Diante desse cenário que não convence, está difícil suscitar esperança no eleitor. O sentimento de impotência diante do “mundo da política” é entendido como sendo ele incapaz de promover as transformações que venham beneficiar a sociedade com políticas emancipatórias e não só compensatórias. Por outro lado, o eleitor tem percepção que o seu voto vale muito pouco. E, é ainda com o sentimento da impotência que muitos eleitores se preparam para votar em branco ou nulo, o que pode ser um protesto consciente.
Porém, neste 4 dias que antecedem às eleições de 5 de outubro, vale lembrar as manifestações de junho de 2013, quando expressiva parcela da população desfilou a sua indignação, passando por cima de governo, partidos políticos e imprensa. O clamor das ruas deixou um recado: é necessário mudar padrões de gestão, melhorando significativamente os serviços públicos, com destaque para a saúde, educação, segurança e mobilidade urbana. É preciso dar um basta aos escândalos que flagram atores políticos nos mais diversos palcos da corrupção. É imprescindível realizar a reforma política, acabando com os discursos partidários, que pregam mudanças, para ficar tudo como está.
O certo é que estamos às portas de mais uma eleição da qual toda nação dependerá nos próximos quatro anos. E como será o país a partir de 2015 ? Que políticas serão implementadas para vencer desafios enormes como a crise econômica, o desemprego, a redução de benefícios sociais e a terrível inflação ? De acordo com especialistas, o próximo presidente, dificilmente vai alterar programas como o Bolsa Família, Minha Casa Minha Vida e o PROUNI. Estes programas estão nos braços da sociedade brasileira que se consolidaram como política pública eficaz para os mais pobres.

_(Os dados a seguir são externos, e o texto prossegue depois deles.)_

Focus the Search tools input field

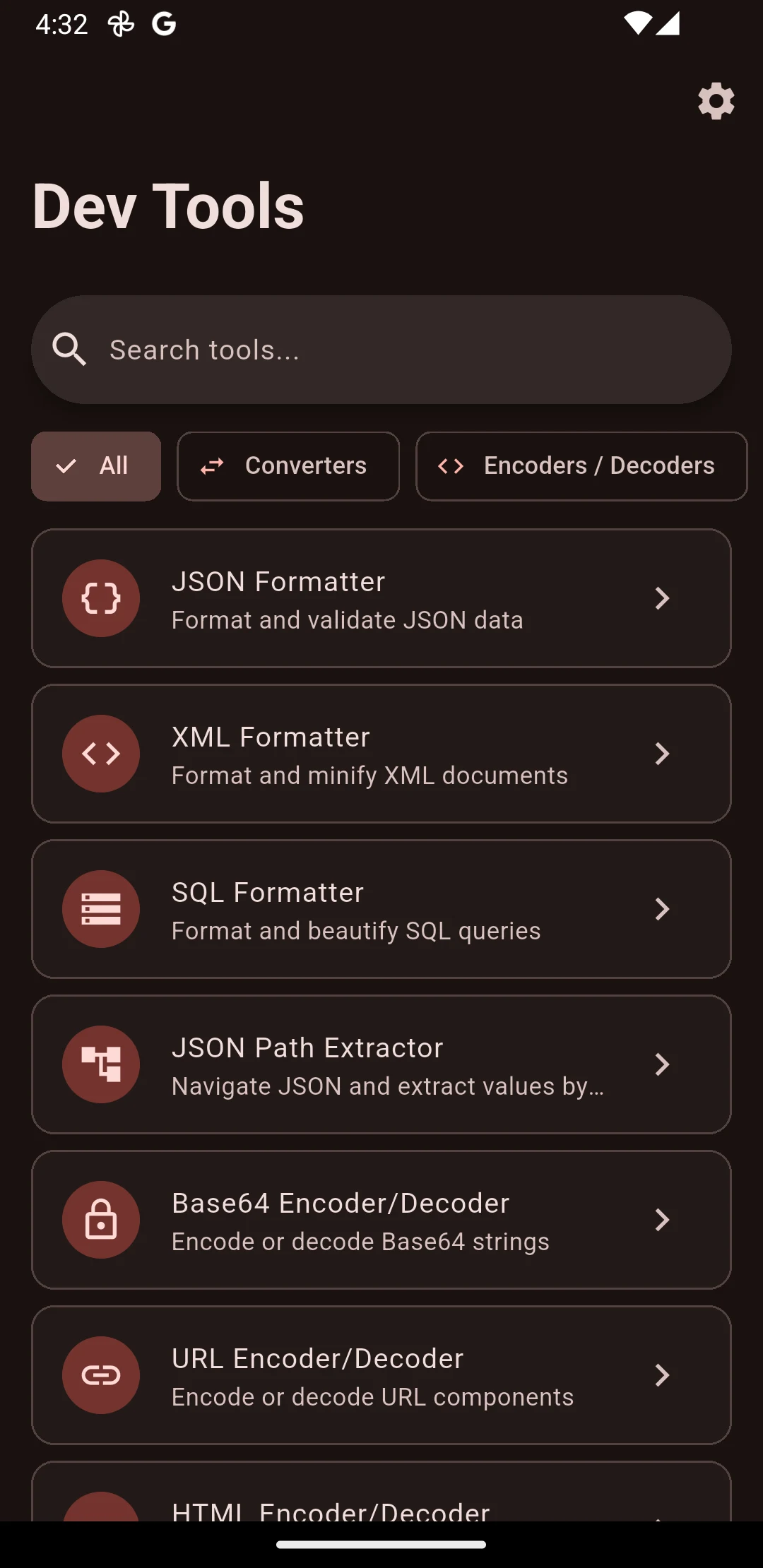[x=382, y=350]
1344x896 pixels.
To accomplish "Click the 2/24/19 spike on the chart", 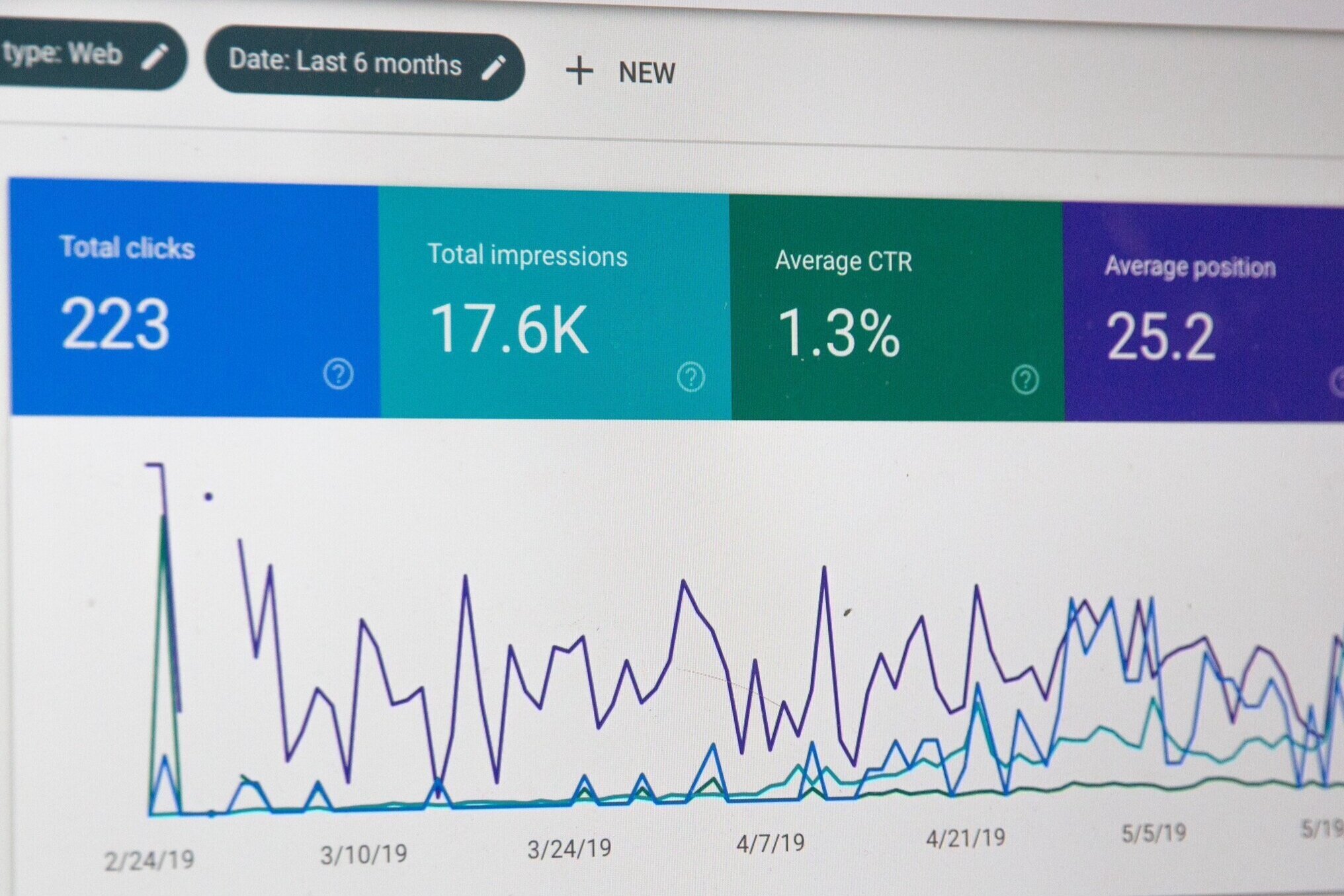I will 162,529.

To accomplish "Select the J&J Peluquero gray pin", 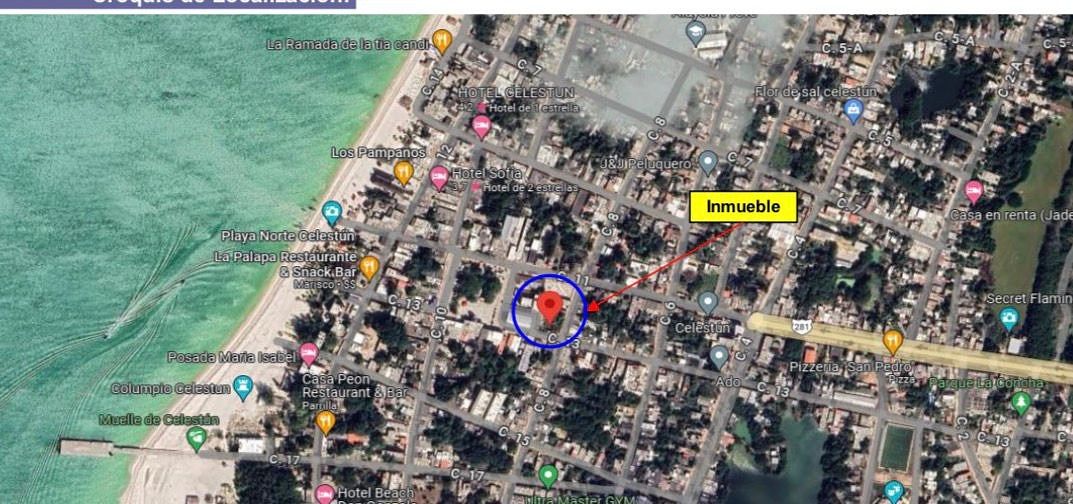I will 708,161.
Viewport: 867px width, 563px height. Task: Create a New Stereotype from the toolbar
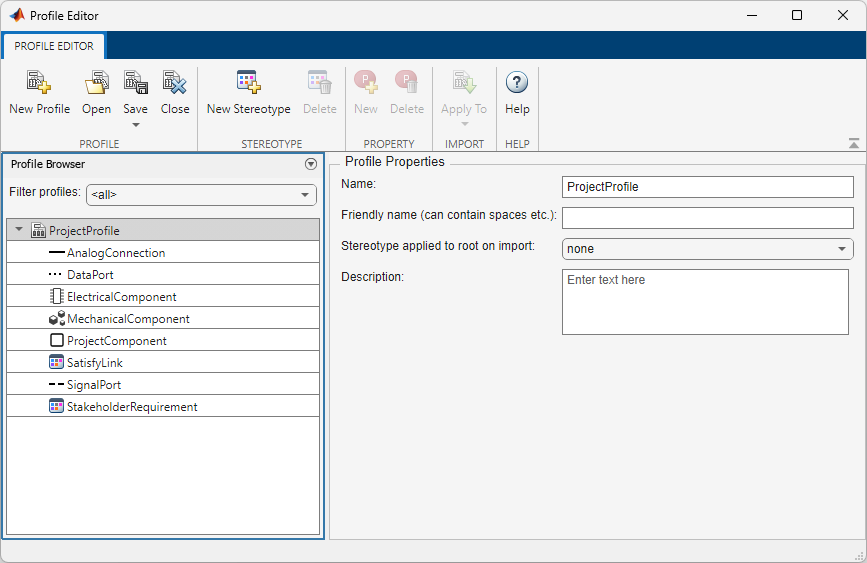pos(248,83)
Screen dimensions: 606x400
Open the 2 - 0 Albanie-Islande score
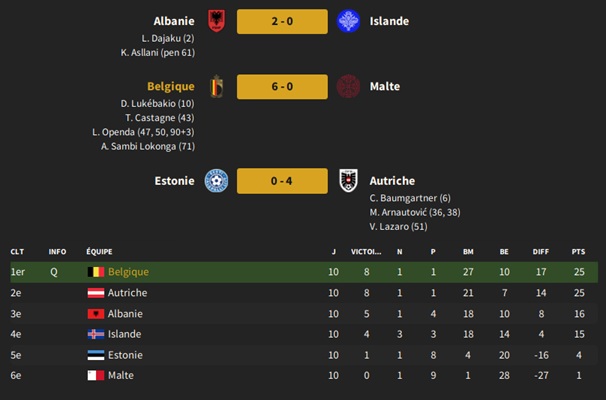pos(282,21)

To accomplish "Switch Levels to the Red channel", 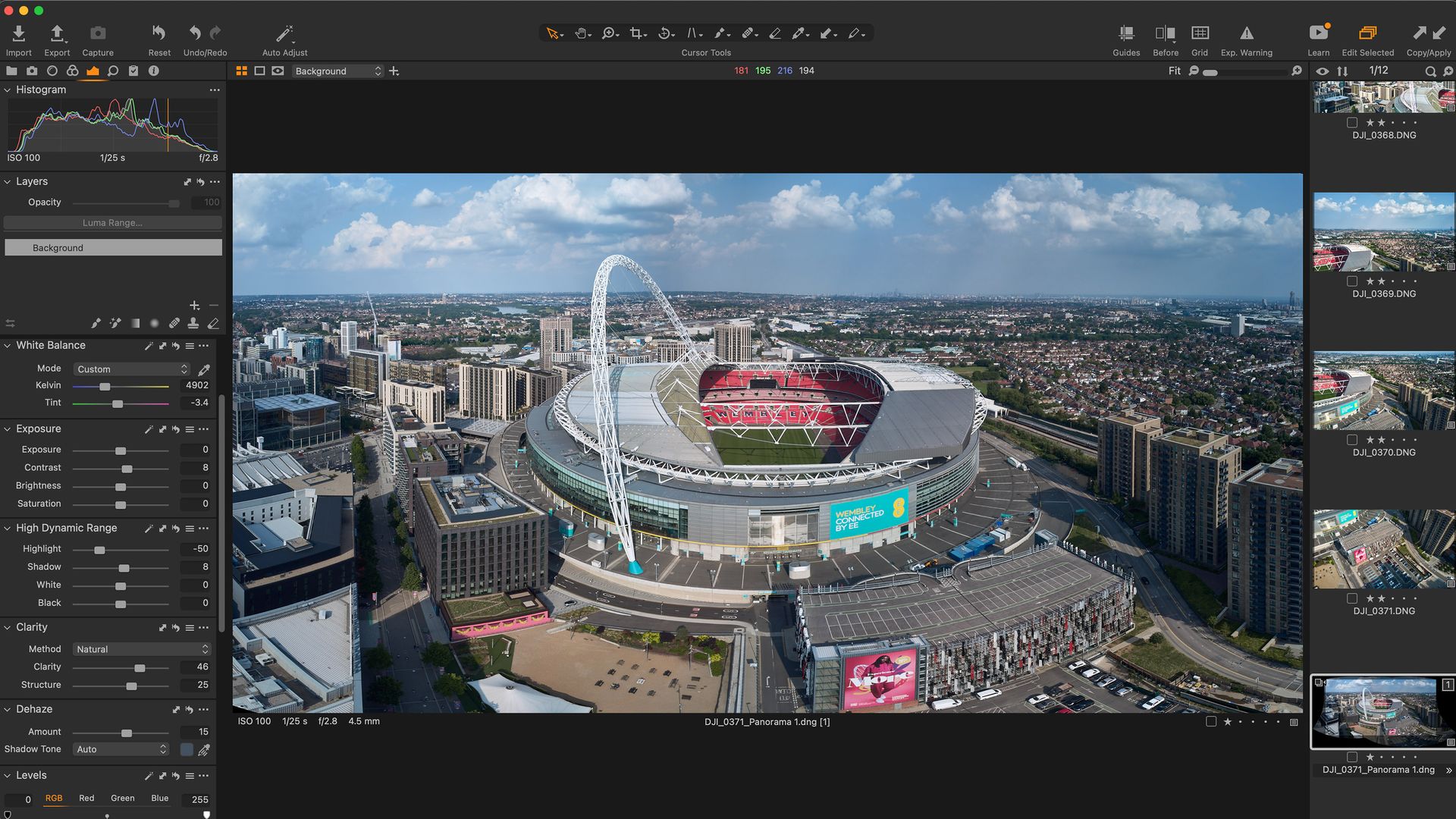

Enfim, este é um momento importante. É hora de eleger candidatos capazes de acabar com a corrupção e os privilégios em todos os níveis da gestão pública. E, mesmo com o sentimento de descrença, se você tem um candidato com perfil de trabalho, compromisso, competência e credibilidade. Vote nele. Mas acompanhe a sua atuação, cobre todos os dias o que ele prometeu e depois de eleito, não precisa bater palmas, nem jogar tapetes para ele passar. Ele também será um servidor público e foi eleito para trabalhar.
Porém, se a esperança em dias melhores não vencer o desalento, use a política da compensação. Apegue-se as artes, a música, a poesia. Elas são capazes de nos emocionar e nos alegrar. Aprecie um quadro de Frida Kahlo, leia a poesia de Adélia Prado, escute a música de Cazuza. Ele poeticamente pontou: "Decidi não ficar mais triste. Certas coisas não valem minha dor." Ou, ainda, vá ao teatro e se deleite de rir com a peça "Acredite, Um Espirito Baixou em Mim". Mas vote!